» Exercise objective
Rescale only the part of the material that opens with the line containing "How do I perform: Click" and closes with the line containing "pos(257,529)". Give those lines again with the requests included, multiply every coordinate in the answers by 0.85, round to whole numbers with halves going up, and omit the pictures.

» Dataset records
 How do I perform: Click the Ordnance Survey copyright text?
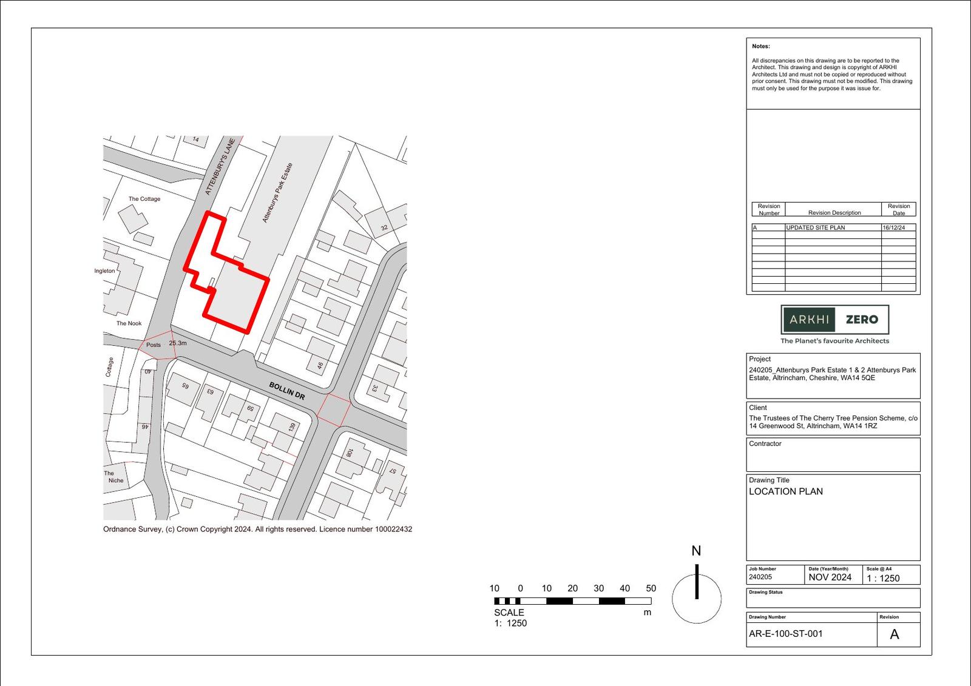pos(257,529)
==
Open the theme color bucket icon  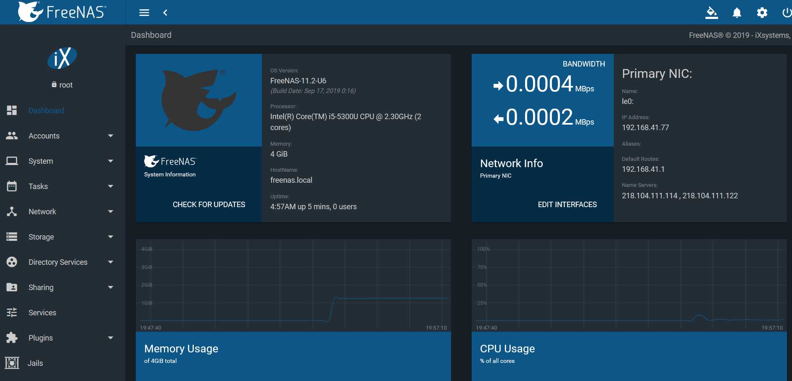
...
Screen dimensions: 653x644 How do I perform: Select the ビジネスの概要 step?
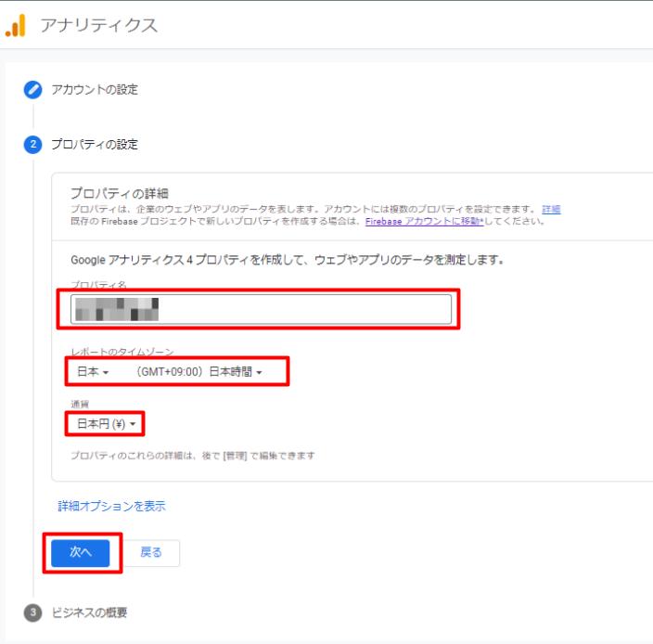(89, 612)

» Result
 How do I perform: Click the Ordnance Survey copyright text?
pos(218,450)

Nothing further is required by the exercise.